▶ REQUIRED WORK
Output everything from the start of the stored items down to and including the line containing "Lieferung (51, 2157)" as a two-column CSV with the headers text and point. Give one row per line, put each value in its own quoted field with any line breaks turned into spaces, and leave the pictures out.

Stored items
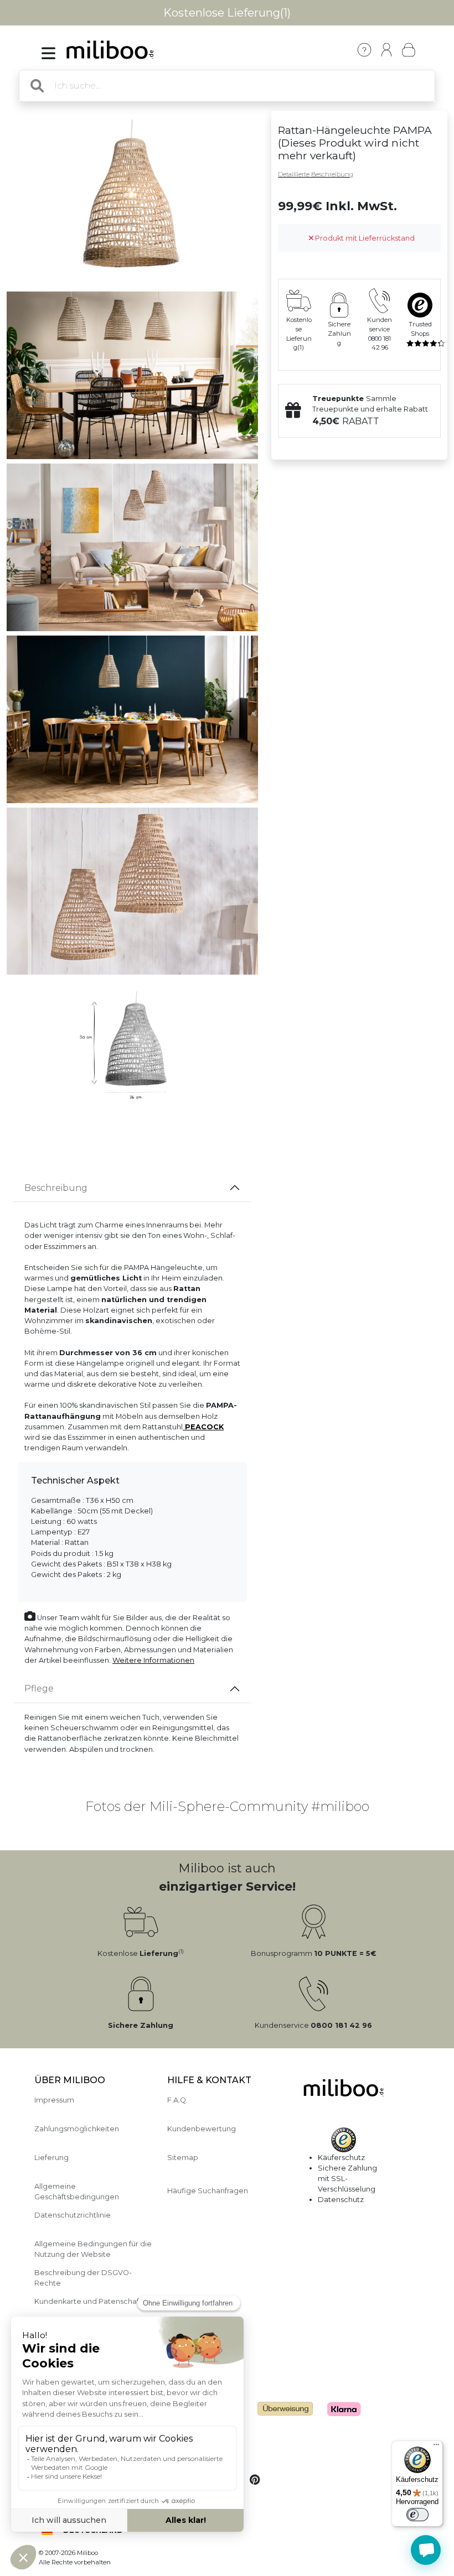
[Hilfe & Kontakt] (364, 49)
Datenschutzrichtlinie (72, 2215)
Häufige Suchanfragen (207, 2191)
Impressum (54, 2100)
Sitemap (182, 2157)
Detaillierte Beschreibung (315, 174)
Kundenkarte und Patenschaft (88, 2301)
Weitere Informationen (153, 1660)
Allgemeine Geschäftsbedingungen (76, 2191)
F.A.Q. (177, 2100)
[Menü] (436, 2447)
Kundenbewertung (201, 2129)
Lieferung (51, 2157)
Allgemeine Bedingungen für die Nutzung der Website (93, 2249)
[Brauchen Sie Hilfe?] (426, 2550)
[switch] (417, 2514)
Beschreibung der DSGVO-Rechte (83, 2277)
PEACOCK (203, 1427)
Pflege (39, 1688)
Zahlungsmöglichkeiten (76, 2129)
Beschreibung (55, 1188)
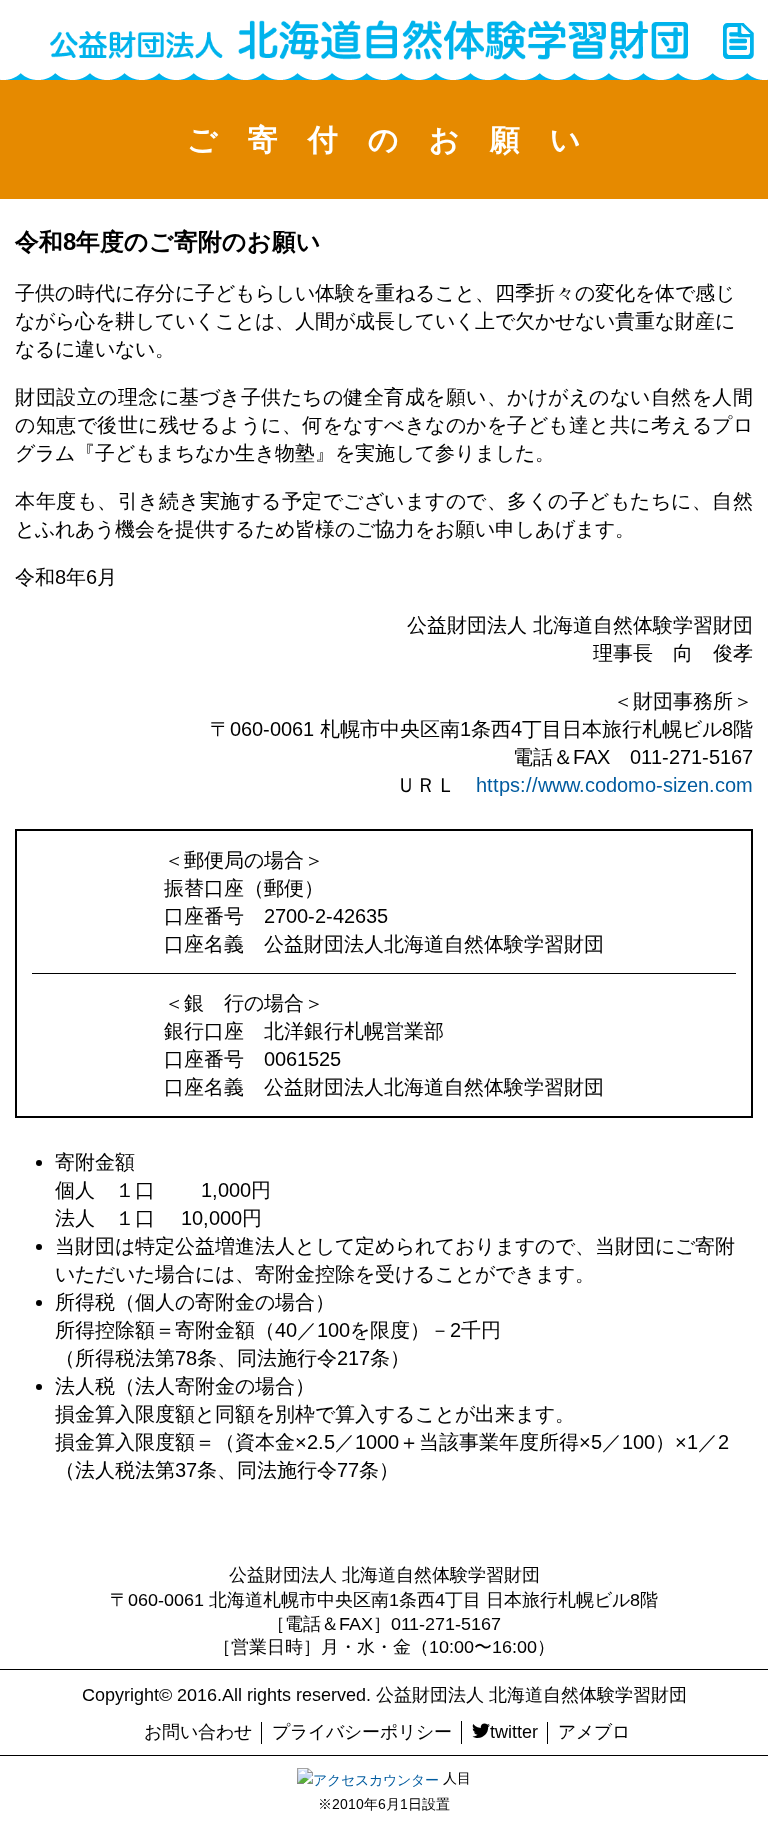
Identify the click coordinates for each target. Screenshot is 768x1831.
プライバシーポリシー (362, 1732)
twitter (514, 1732)
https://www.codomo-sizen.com (614, 785)
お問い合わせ (198, 1732)
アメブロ (594, 1732)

▶ ANSWER TO THE TASK
text,point
"[Hilfe & Kontakt]","(364, 49)"
"Datenschutzrichtlinie","(72, 2215)"
"Häufige Suchanfragen","(207, 2191)"
"Impressum","(54, 2100)"
"Sitemap","(182, 2157)"
"Detaillierte Beschreibung","(315, 174)"
"Kundenkarte und Patenschaft","(88, 2301)"
"Weitere Informationen","(153, 1660)"
"Allgemeine Geschäftsbedingungen","(76, 2191)"
"F.A.Q.","(177, 2100)"
"[Menü]","(436, 2447)"
"Kundenbewertung","(201, 2129)"
"Lieferung","(51, 2157)"